Really. That's...special. bangheadbangheadbanghead

Man Behind the Mask Wrote:I’ve gone back and forth several times on whether Puppet Spam is broken. ... On that basis, I’m going to declare that this IS broken. There are some counters, such as mobility to fork several targets or chase down the Adepts/Mages, and I hope that I’m wrong about this being so hard to defeat. The one saving grace is that while this tactic will work well with the added movement when defending, it’s only dangerous on the attack once the Clowns get to Mages, and get the right mana in play.

I think, all in all, I agree it's broken - but it's the *interaction* between summoning and puppets that breaks the game; neither piece is absurd in its own right. Summoner doubling the effectiveness of your adepts and mages is reasonable. Puppets doubling them is reasonable. Twincast doubling a Hero's efforts is reasonable. All of these give a significant boost to a unit, at a cost - it's a unit generally susceptible to assassins, there's often maintenance included, and summons typically are lower strength than equal tier units, with fewer promotions and less flexibility. Oh, and summoner is something you get instead of an economic trait, so you'll tend to have fewer mages, later than everyone else.

It's when you multiply them all together and have Gibbon creating 16 Tier III normal summons, or a handful of adepts able to crank out enough skeletons to defend any spot through sheer numbers, that it becomes broken. And the test of it is that I don't think Perpentach or the Sheaim are especially broken in their treatment of summons, only Keelyn.

Now, despite it being broken, we're going to have to try to deal with it. How?

[SIZE="6"]Take the fall[/SIZE]
[SIZE="1"]I need an image banner for this new series on handling our opponents roughly, to edit in[/SIZE]
Handling the Balseraphs
Well, the first most obvious piece seems to have been obviated through other factors - outexpand, out tech, and out ally the Balseraphs. Or kill them early. We'll have to look at the map later (or maybe soonish with Hawk aid), but I suspect that of being the primary culprit, not anything in particular about the Clowns. Still, perhaps they'll run out of good land and anger their neighbors enough that they won't be entirely our problem.

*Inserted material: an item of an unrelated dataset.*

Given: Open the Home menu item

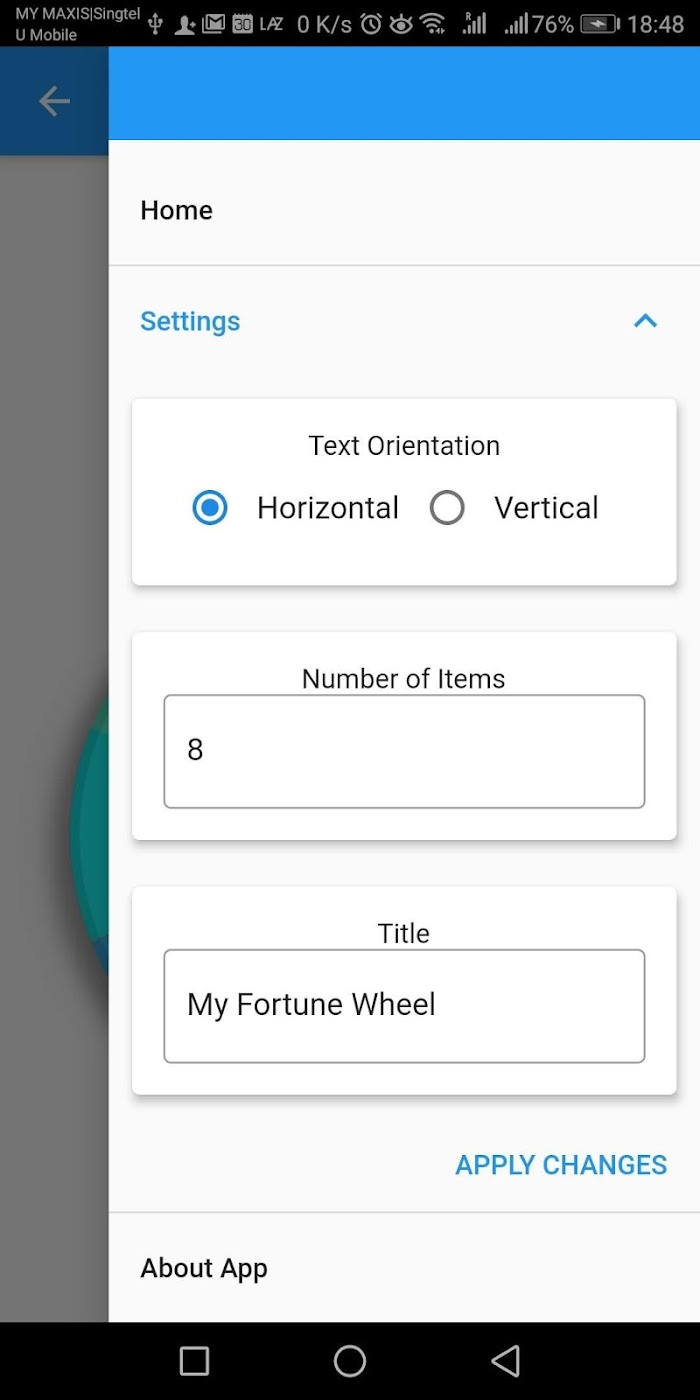Looking at the screenshot, I should pyautogui.click(x=404, y=210).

A minor piece that would work against the Adept level of this - fact is, Str 3 Skeletons aren't especially worrisome unless present in truly overwhelming numbers. But every Skeleton costs the same unit maintenance as a, say, Str 4 Combat I/Shock warrior. If someone were to try a choke or war of defense, it'll cost the Balseraphs a lot more than it would cost the other party. This seems to have been mostly obviated by the lizard luck, allowing Kyan to be secure from the horsemen without summon spam.

Destroy Undead will work, of course, against the undead, and we ought to get it easily on our Mages, with two sources of Life mana to play with. Stack-affecting collateral is our friend in general - Maelstrom, Tsunami, Ring of Flames - these let us turn stacks of whatever summon Kyan chooses into simply XP. Our own summons will help, but of course we can't match the puppeteers. We also need to remember that the point of an army is to defend or take land; the destruction of the enemy army only matters when conquest becomes easier as a result. If we can immobilize or outmanuever a horde of summons, then we can achieve our goals while ignoring them. (Slow, blinding light, etc would help).

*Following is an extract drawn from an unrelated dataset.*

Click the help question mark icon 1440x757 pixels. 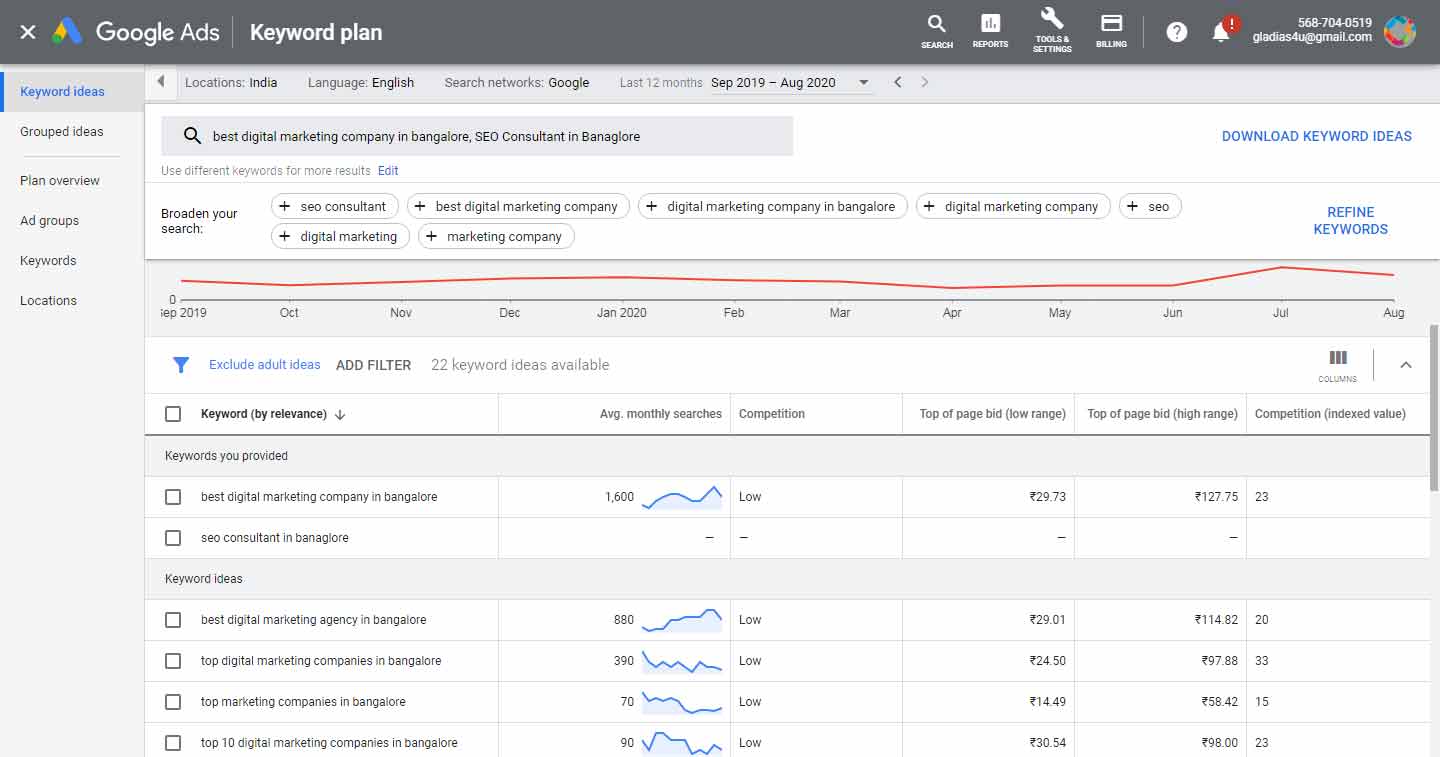point(1176,31)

If we can recruit the Sheaim, somehow, Pyre Zombies will kill a stack of any size.

Assassins are our friends. Major, major friends. They'll probably target Puppets before the underlying adept/mage, but first - only one new puppet/turn/mage is a lot easier to deal with than 2 new summons/turn, and second, there's no particular reason to expect the puppets in the same stack as the mage. We'll want to get a Nature II mage so all our assassins can have poisoned blades.

So are tricks that take away spellcasting abilities - Charm, Blinding Light...take away the spellcaster and the summons will crumble. Similarly, any unit with the right resistances or promotions to leave the spellcaster as stack defender is a friend of ours. We need good and early scouting, and an eye on Kyan's mana (he starts with Air, Mind, and Chaos, only air gives a summon and only at archmage level), to help with this; he's likely to pick one, maybe two types, and stick with them, trying to stack affinity. If Kyan tries to deal with this by instead keeping the spellcasters' stack separate, then fast units are our friends.

Interestingly, chokepoints are our friends, if chosen properly. We can only kill one summon/turn/unit when we're attacking, but on the defense, we can kill as many as Kyan's willing to throw at us. The trick, of course, is to make sure we collateral them first, and ideally prevent him collateralling us. And to stack up sufficient bonuses that he can't break through - forts, cities, Treetop Defense adepts, good terrain. Add in some priests to heal the units quickly and we're in business. Fortunately, summons are so strong and tempting that he's not likely to have much collateral, figuring instead to just hit us with a million skeletons. Taking a maelstrom promotion is two promotions that could instead have been granting bonuses to the summons.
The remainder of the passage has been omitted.